Exclusivo: Presidência da República omitiu origem da informação que enviou ao primeiro-ministro sobre as gémeas

19 jan, 21:29

Carta sobre o caso das gémeas que saiu de Belém é muito diferente de outras. A Presidência da República justifica-se e diz que pretendia evitar tratamento diferenciado do governo

A carta da Presidência da República enviada para o gabinete do primeiro-ministro sobre o caso das gémeas, com informação que o próprio Marcelo Rebelo de Sousa revelou que lhe foi enviada pelo filho, omite a origem da informação.

Depois de muita insistência e de uma queixa na Comissão de Acesso aos Documentos Administrativos (CADA), o Exclusivo da TVI teve acesso às seis cartas com origem na Casa Civil da Presidência da República encaminhadas pelo gabinete do primeiro-ministro para o Ministério da Saúde a 5 de novembro de 2019, sendo que apenas uma se refere à situação das gémeas luso-brasileiras a residir no Brasil, com atrofia muscular espinhal, cuja família pretendia que fossem tratadas em Portugal com aquele que na altura era o medicamento mais caro do mundo.

Estas mesmas cartas ou missivas foram referidas pela ex-ministra da Saúde, Marta Temido, numa entrevista a 30 de novembro ao Público e à Rádio Renascença.

A antiga governante sublinhava que estes pedidos vindos da Presidência da República eram comuns e a prova era que nesse mesmo dia o ministério tinha recebido mais cinco casos além do pedido da família das gémeas.

Seis pedidos. Um sem subscritor

Os documentos consultados pela TVI, encaminhados pelo Ministério da Saúde - mais de um mês depois de ter dado esse mesmo acesso, ao abrigo da lei da transparência, à antiga ministra -, confirmam os seis pedidos. Contudo, há uma diferença na missiva sobre as gémeas.

Ao contrários das outras cinco missivas da Casa Civil da Presidência da República, onde consta um “subscritor” do pedido que chegou a Belém e a referência a um anexo com o respectivo e-mail ou carta original do referido subscritor, a missiva sobre as gémeas assume uma forma distinta: em momento algum se revela a fonte da informação, nem se diz (ao contrário das outras cinco missivas) quem que foi o subscritor.

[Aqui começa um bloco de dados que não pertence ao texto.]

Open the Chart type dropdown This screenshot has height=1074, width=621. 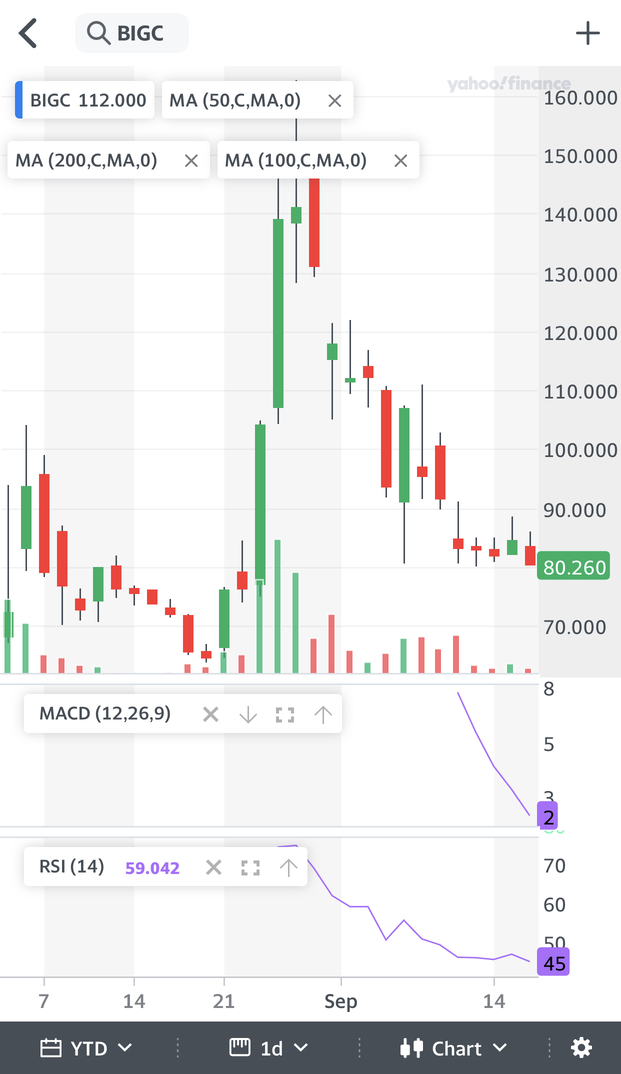coord(453,1047)

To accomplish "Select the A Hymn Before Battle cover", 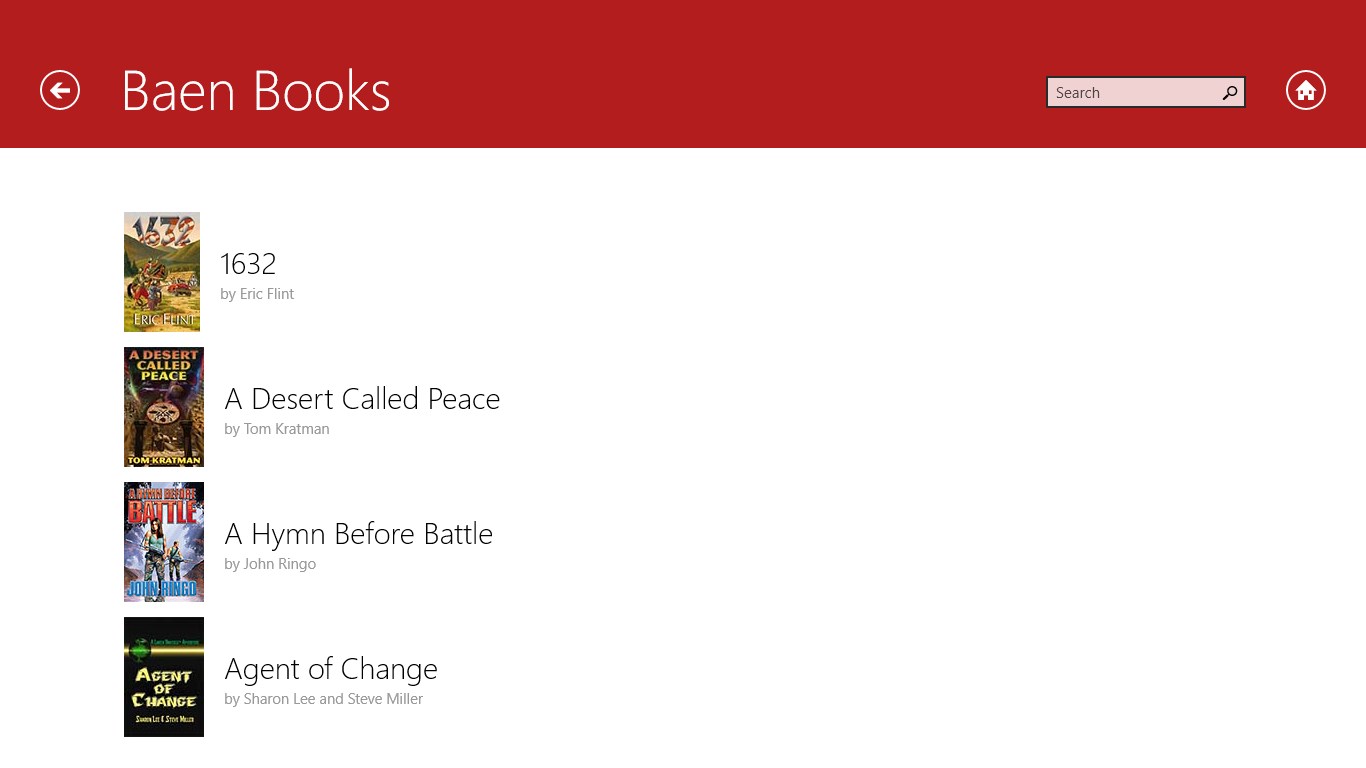I will click(164, 542).
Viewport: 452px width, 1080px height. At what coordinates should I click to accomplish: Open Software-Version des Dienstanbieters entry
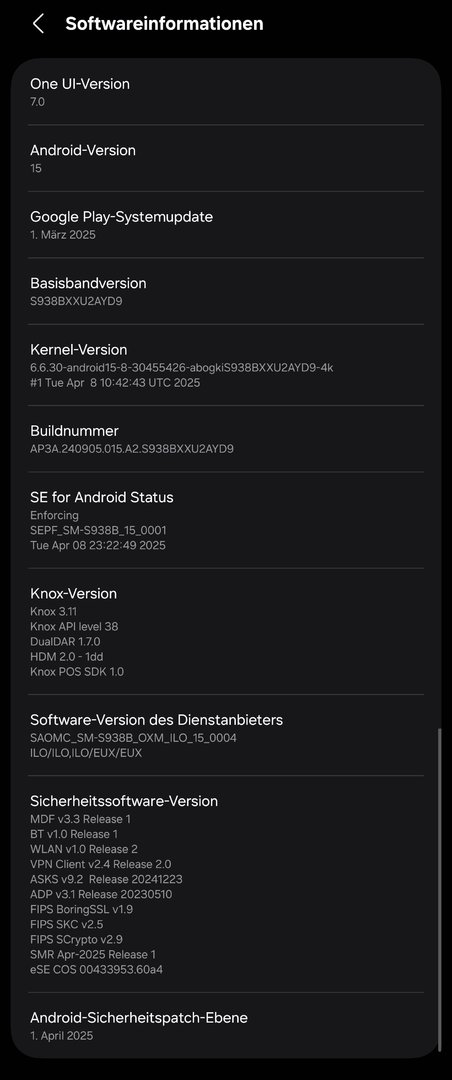[x=226, y=735]
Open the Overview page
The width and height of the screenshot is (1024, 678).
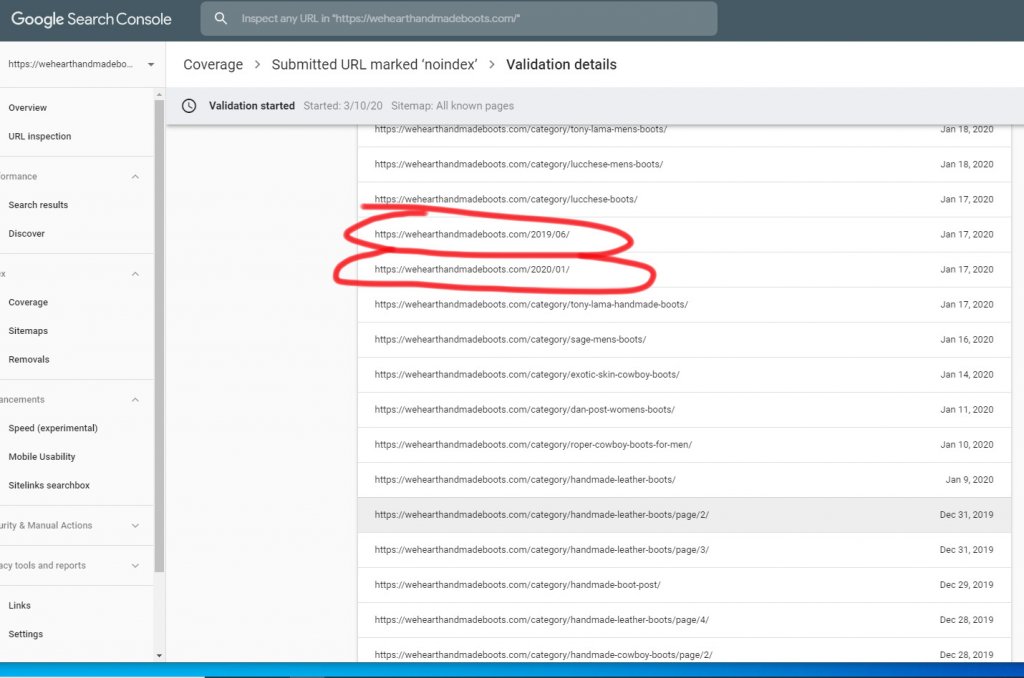(28, 108)
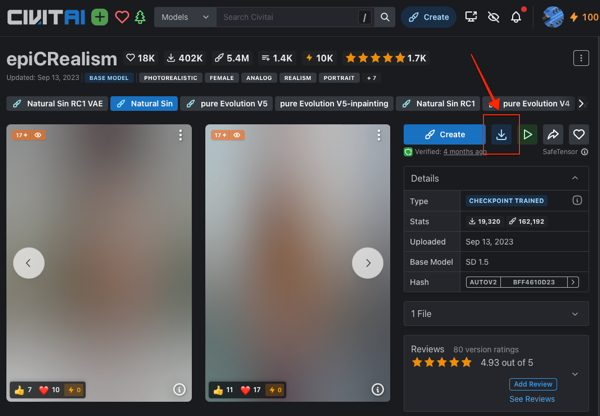Screen dimensions: 600x416
Task: Click the Add Review button
Action: click(532, 384)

A explicação sobre o caso das crianças surge num texto entre aspas, apenas identificado como informação “recebida nesta Casa Civil”, colocado na própria missiva enviada pela Presidência e não no habitual anexo com um e-mail ou uma carta do subscritor.

A missiva termina com os contactos de e-mail e telemóvel dos pais das crianças e os anexos que chegaram ao Ministério da Saúde estão reservados para os cartões de cidadão das gémeas e dois relatórios clínicos.

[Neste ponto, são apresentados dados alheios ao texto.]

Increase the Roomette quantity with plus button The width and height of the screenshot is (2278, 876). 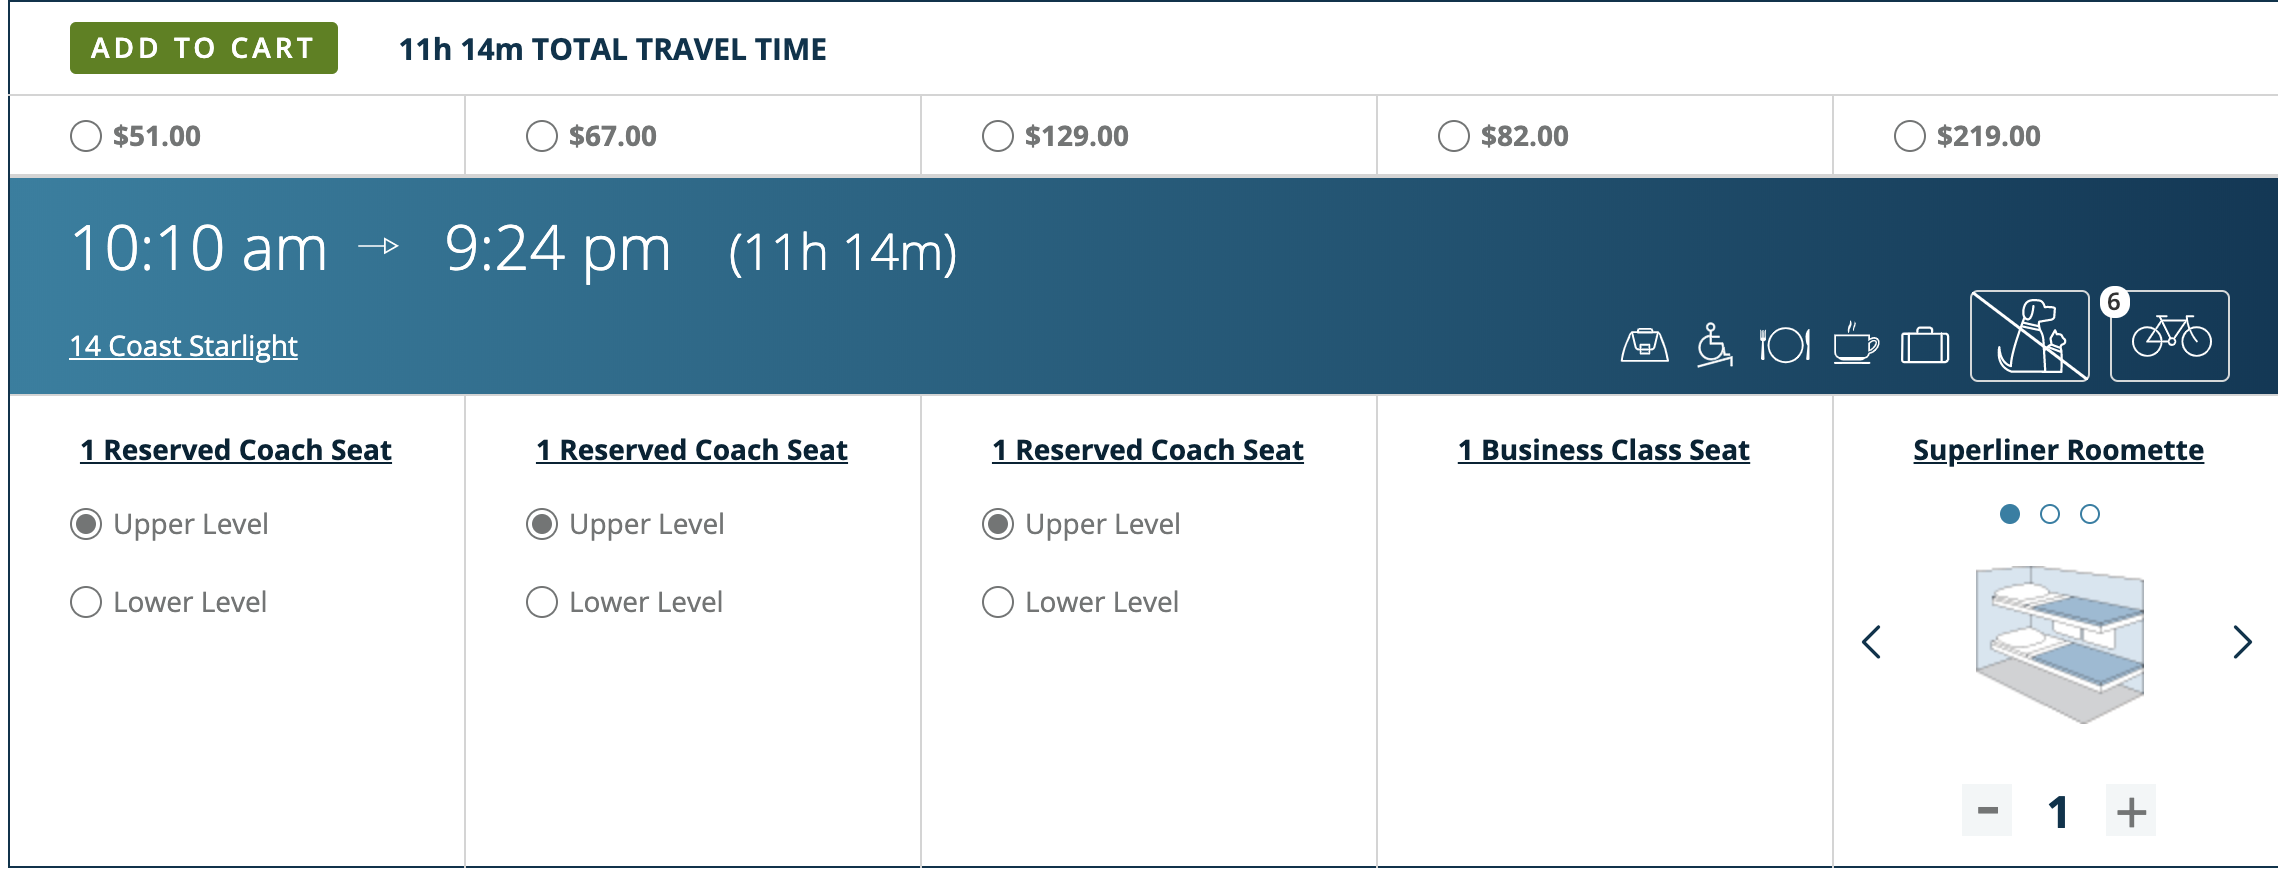coord(2131,811)
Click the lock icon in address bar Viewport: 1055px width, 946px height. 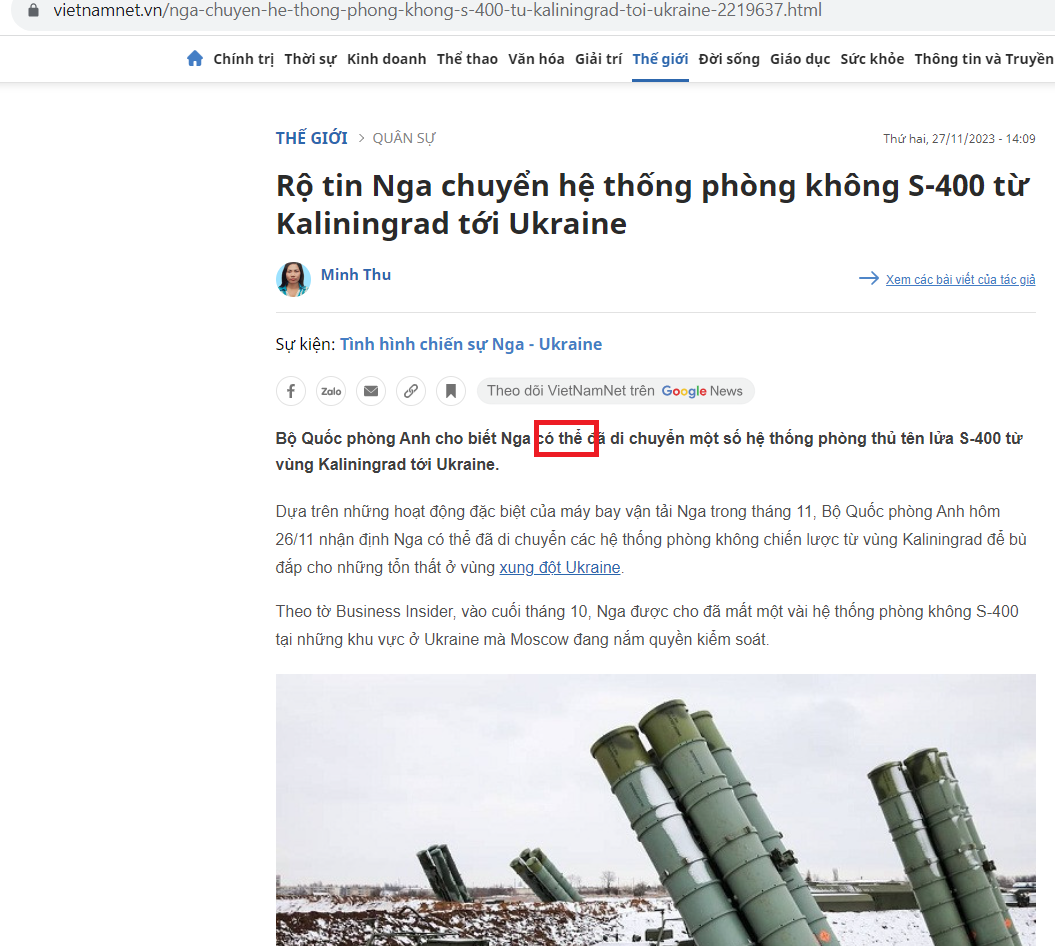34,11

Marcelo confirmou intervenção do filho

Recorde-se que depois de ter dito que não se lembrava da intervenção do filho neste caso e de ter garantido que o mesmo chegou a Belém sem ser por si próprio, no início de dezembro o Presidente da República fez uma comunicação ao país onde confirmou que após uma pesquisa aprofundada nos servidores da Presidência concluiu que o caso lhe tinha chegado através de um e-mail do  filho, que Marcelo Rebelo de Sousa encaminhou para a sua Casa Civil com o objetivo de se perceber o que se passava, à semelhança do que faz em tantos outros casos.

Os contactos da Casa Civil e da assessora da presidência para os assuntos sociais com o Hospital de Santa Maria tiveram um resultado que o próprio Marcelo classificou como negativo para a família.

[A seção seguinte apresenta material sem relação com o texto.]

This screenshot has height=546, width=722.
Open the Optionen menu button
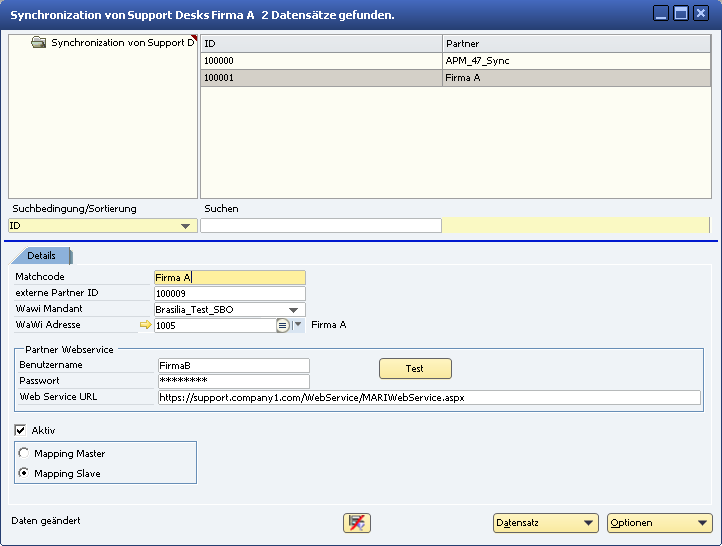pyautogui.click(x=659, y=523)
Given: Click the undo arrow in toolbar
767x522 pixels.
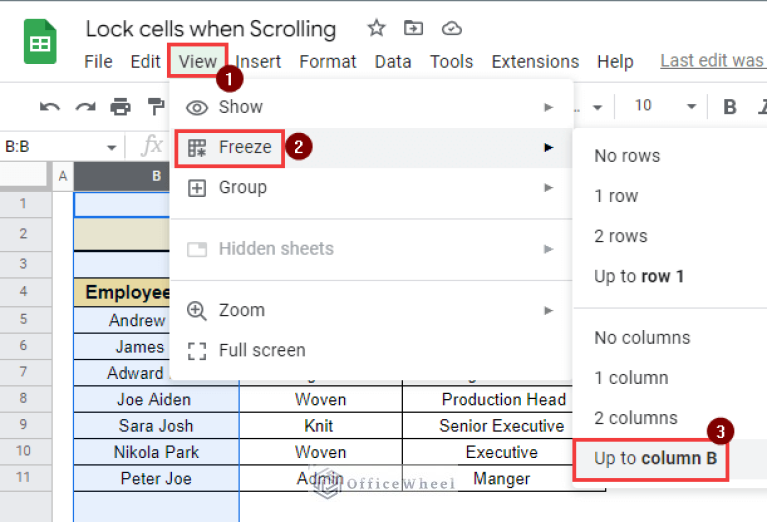Looking at the screenshot, I should (50, 107).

Belém confirma omissão, mas justifica

Questionado há mais de uma semana sobre a diferença visível nas missivas da sua Casa Civil, a Presidência da República respondeu esta sexta-feira à TVI, confirmando a omissão e dizendo que o fez de propósito para evitar que o governo tivesse um tratamento diferenciado.  
Segundo a mesma nota, o objetivo foi “evitar uma eventual interpretação deturpada e abusiva, em particular qualquer tratamento diferenciado dado o parentesto”.

“Foi deliberadamente omitido desta transmissão ao chefe de gabinete do primeiro-ministro a identificação de quem tinha feito a solicitação à Presidência da República, tendo sido transcrito na carta o conteúdo do e-mail (e não anexado)", refere a Presidência da República.